Updated: 3/17/06; 10:42:44 PM.
Gary Mintchell's Feed Forward
Manufacturing and Leadership.
        

Friday, February 11, 2005

What's to become of HP?

Here's an article from the NY Times speculating on the future of post-Fiorina HP. I think that the speculation about Xerox or Kodak makes sense. Aside from the test instrumentation business that Carly spun off several years ago, the printer business has been the best known.

I spent some time in the computer business in the late 1980s and sold and installed both HP and Compaq computers. Actually, I never sold any HP PCs. Even back then, HP could never figure out what they were doing with them. They never got any better. Buying Compaq was really a last gasp for the two of them. Compaq had a great model for the times, as well as unequalled quality. When I set up a marketing/sales arm for a little computer graphics company ca 1988, I modeled a lot of it on the Compaq distribution model. That was partly to leverage a sales and marketing staff of one (me).

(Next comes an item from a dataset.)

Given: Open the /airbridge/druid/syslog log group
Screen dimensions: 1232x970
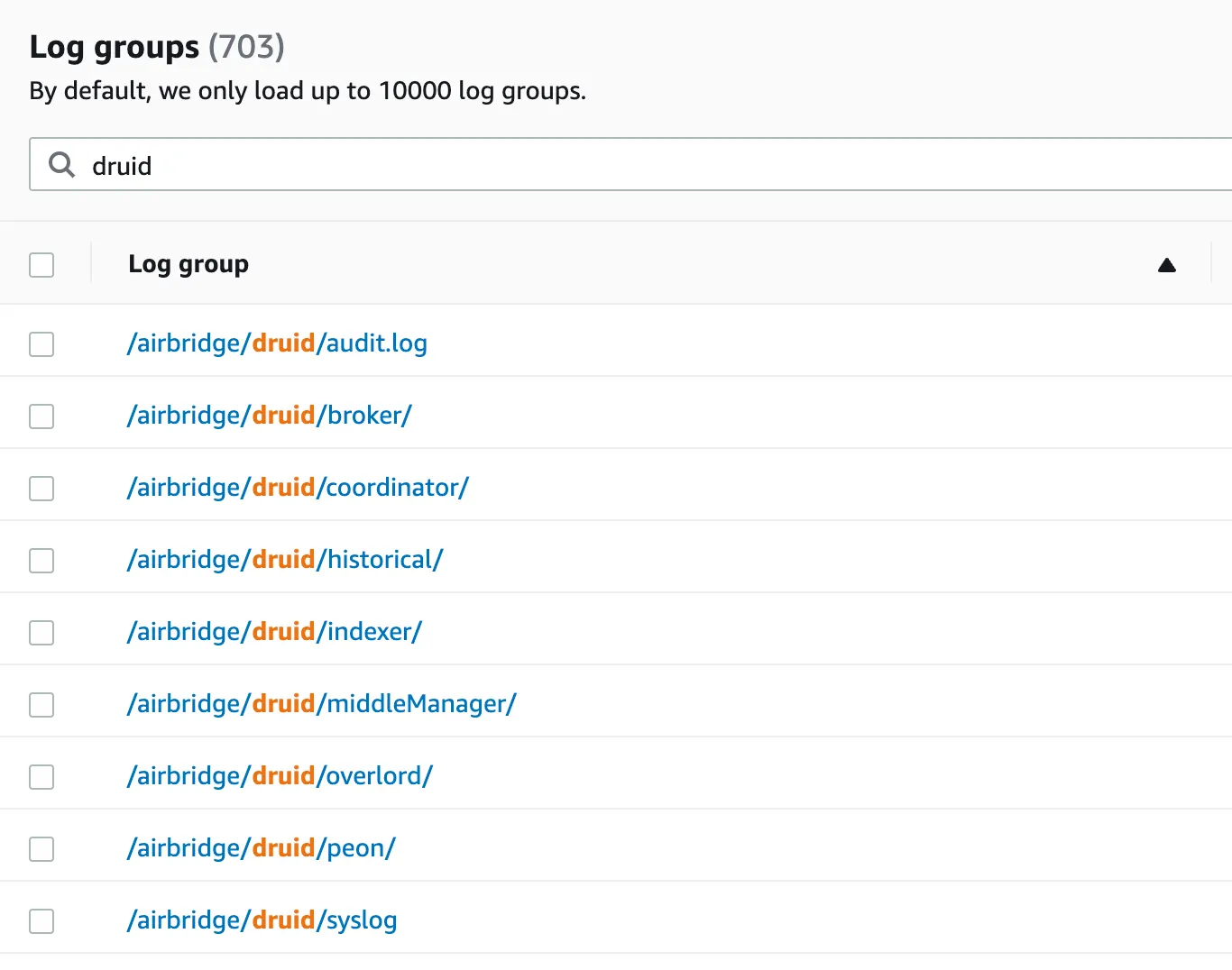Looking at the screenshot, I should [262, 920].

I figured going through full service CAD-oriented distributors would be a winner. 1989 was already too late for that model. By the mid- to late- 90s, Compaq's quality was suffering and the Dell direct sales model had scored big time. So both Compaq and HP were suffering.

I'd throw my vote in with the analysts in this story. Sell off the PC business to someone whose corporate structure and overhead will permit them to make money. Emphasize what they do well--which happens to be what they stand the best chance to make money at.

Choosing a New Chief and Pondering a Switch in Focus. No matter who succeeds Carleton Fiorina as chief of Hewlett-Packard, the challenge will be the same: to shift the company toward businesses with more ample profits. By By STEVE LOHR. [NYT > Technology]
9:33:12 AM    comment []


Pain of Adoption?

Tony Perkins' belief in the big bucks to be made on Internet-based businesses didn't die with Red Herring--the famous magazine he founded that crashed with the burst of the dot com bubble. He came back a couple of years ago with AlwaysOn (http://www.alwayson-network.com)--a Web community of business types. The thing about reading Tony is that he is in love with the lifestyles of the rich and famous. Reporting from Davos, Switzerland and the World Economic Summit, he preferred talking about the wines served at receptions and comments of the famous after a few glasses of the stuff.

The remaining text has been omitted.